Selection bias is a distortion of evidence or data that arises from the way that the data are collected. It is sometimes referred to as the selection effect. The term selection bias most often refers to the distortion of a statistical analysis, due to the method of collecting samples. If the selection bias is not taken into account then any conclusions drawn may be wrong.

## Bias from sample selection

Sample selection may involve pre- or post-selecting the samples that may preferentially include or exclude certain kinds of results. Typically this causes measures of statistical significance to appear much stronger than they are, but it is also possible to cause completely illusory artifacts. Selection bias can be the result of scientific fraud which manipulate data directly, but more often is either unconscious or due to biases in the instruments used for observation.

For example, when film photography was used in astronomy, observations typically found more blue galaxies than red ones. This was not because blue galaxies are actually more common, but rather because photographic film was more sensitive to blue light than red light. With the conversion of astronomy to digital cameras, which are more sensitive to red light than blue, the opposite bias is now the case.

As another example: If an experiment were to be conducted to count the distribution of sizes of fish in a lake, a net might be used to catch a representative sample of fish. If the net had a mesh size of 1 cm, then no fish narrower than 1 cm wide would be found in the sample. This is a result of the method of selection: there is no way of knowing whether there are any fish smaller than 1 cm based on an experiment using the net.

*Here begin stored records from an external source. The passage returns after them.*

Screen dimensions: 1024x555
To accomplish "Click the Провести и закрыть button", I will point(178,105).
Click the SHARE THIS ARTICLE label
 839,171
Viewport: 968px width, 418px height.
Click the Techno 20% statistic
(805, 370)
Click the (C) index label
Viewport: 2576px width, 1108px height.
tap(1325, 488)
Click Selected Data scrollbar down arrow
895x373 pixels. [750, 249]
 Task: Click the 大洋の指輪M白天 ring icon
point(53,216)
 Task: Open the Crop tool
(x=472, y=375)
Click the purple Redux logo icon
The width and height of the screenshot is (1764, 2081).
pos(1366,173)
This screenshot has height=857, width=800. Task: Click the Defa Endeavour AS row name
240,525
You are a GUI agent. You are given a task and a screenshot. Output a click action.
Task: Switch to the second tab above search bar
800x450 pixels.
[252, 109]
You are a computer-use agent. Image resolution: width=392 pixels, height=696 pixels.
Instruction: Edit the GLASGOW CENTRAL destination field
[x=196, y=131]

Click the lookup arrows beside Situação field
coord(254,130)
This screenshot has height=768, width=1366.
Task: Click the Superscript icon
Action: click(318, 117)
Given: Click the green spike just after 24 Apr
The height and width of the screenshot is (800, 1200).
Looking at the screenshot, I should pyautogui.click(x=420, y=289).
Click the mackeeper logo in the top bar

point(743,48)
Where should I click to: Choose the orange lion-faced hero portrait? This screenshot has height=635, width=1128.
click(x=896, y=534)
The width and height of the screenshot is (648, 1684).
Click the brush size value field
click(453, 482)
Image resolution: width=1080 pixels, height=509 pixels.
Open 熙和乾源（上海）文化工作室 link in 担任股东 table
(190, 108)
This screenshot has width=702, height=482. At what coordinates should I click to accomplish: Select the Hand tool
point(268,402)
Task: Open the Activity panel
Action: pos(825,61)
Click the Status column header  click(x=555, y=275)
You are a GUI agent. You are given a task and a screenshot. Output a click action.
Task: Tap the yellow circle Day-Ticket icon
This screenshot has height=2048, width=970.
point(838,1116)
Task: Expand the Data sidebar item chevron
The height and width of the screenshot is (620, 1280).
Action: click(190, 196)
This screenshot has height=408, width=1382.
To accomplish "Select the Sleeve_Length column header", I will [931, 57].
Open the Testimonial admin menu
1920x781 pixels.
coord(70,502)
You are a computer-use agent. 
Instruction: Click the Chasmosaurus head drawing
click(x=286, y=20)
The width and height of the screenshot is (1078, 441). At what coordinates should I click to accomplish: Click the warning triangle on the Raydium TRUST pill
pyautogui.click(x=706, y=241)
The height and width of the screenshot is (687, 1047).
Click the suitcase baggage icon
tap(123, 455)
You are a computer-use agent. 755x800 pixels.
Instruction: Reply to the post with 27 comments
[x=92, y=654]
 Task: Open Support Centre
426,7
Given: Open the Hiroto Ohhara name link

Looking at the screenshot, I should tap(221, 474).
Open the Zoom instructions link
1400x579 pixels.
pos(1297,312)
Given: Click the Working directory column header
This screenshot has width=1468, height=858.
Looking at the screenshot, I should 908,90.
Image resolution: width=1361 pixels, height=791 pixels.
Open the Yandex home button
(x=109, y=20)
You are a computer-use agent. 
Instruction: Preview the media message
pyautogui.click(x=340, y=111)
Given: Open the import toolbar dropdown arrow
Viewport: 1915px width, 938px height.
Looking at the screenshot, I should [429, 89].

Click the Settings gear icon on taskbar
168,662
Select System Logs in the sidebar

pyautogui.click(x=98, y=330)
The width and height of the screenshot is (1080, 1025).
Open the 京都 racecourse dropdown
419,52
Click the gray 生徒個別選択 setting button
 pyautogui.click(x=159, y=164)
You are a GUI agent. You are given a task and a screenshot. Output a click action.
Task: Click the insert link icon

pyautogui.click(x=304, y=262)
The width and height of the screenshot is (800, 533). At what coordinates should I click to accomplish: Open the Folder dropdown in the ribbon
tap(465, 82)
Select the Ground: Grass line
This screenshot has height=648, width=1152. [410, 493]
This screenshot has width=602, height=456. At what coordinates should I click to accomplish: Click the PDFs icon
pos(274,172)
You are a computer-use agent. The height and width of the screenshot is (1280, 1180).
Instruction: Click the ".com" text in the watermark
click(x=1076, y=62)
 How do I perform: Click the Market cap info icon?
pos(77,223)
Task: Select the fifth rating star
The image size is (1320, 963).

## Types of selection bias

There are many types of possible selection bias, including:

### Spatial

• Selecting end-points of a series. For example, to maximise a claimed trend, you could start the time series at an unusually low year, and end on a high one.
• Early termination of a trial at a time when its results support a desired conclusion.
• A trial may be terminated early at an extreme value (often for ethical reasons), but the extreme value is likely to be reached by the variable with the largest variance, even if all variables have a similar mean. As a result of that early termination, therefore, the means of variables with larger variances are overestimated.
• Partitioning data with knowledge of the contents of the partitions, and then analyzing them with tests designed for blindly chosen partitions (see stratified sampling, cluster sampling, Texas sharpshooter fallacy).
• Analyzing the lengths of intervals by selecting intervals that occupy randomly chosen points in time or space, a process that favors longer intervals.

### Data

• Rejection of "bad" data on arbitrary grounds, instead of according to previously stated or generally agreed criteria.
• Rejection of "outliers" on statistical grounds that fail to take into account important information that could be derived from wild observations as described by Kruskal.

### Participants

• Pre-screening of trial participants, or advertising for volunteers within particular groups. For example to "prove" that smoking doesn't affect fitness, advertise for both at the local fitness centre, but advertise for smokers during the advanced aerobics class, and for non-smokers during the weight loss sessions.
• Discounting trial subjects/tests that did not run to completion. For example, in a test of a dieting program, the researcher may simply reject everyone who drops out of the trial. But most of those who drop out are those for whom it wasn't working.
• Self-selection bias, which is possible whenever the group of people being studied has any form of control over whether to participate. Participants' decision to participate may be correlated with traits that affect the study, making the participants a non-representative sample. For example, people who have strong opinions or substantial knowledge may be more willing to spend time answering a survey than those who don't.

### Studies

• Selection of which studies to include in a meta-analysis (see also combinatorial meta analysis)
• Performing repeated experiments and reporting only the most favourable results. (Perhaps relabelling lab records of other experiments as "calibration tests", "instrumentation errors" or "preliminary surveys".)
• Presenting the most significant result of a data dredge as if it were a single experiment. (Which is logically the same as the previous item, but curiously is seen as much less dishonest.)

## Related issues

Selection bias is closely related to:

• sample bias, a selection bias produced by an accidental bias in the sampling technique, as against deliberate or unconscious manipulation.
• publication bias or reporting bias, the distortion produced in community perception or meta-analyses by not publishing uninteresting (usually negative) results, or results which go against the experimenter's prejudices, a sponsor's interests, or community expectations.
• confirmation bias, the distortion produced by experiments that are designed to seek confirmatory evidence instead of trying to disprove the hypothesis.

## Overcoming selection bias

In the general case, selection biases cannot be overcome with statistical analysis of existing data alone, though see the work of James Heckman for some strategies in special cases. The degree of effect of selection bias can be partially measured by examining correlations between (exogenous) background variables and a treatment indicator.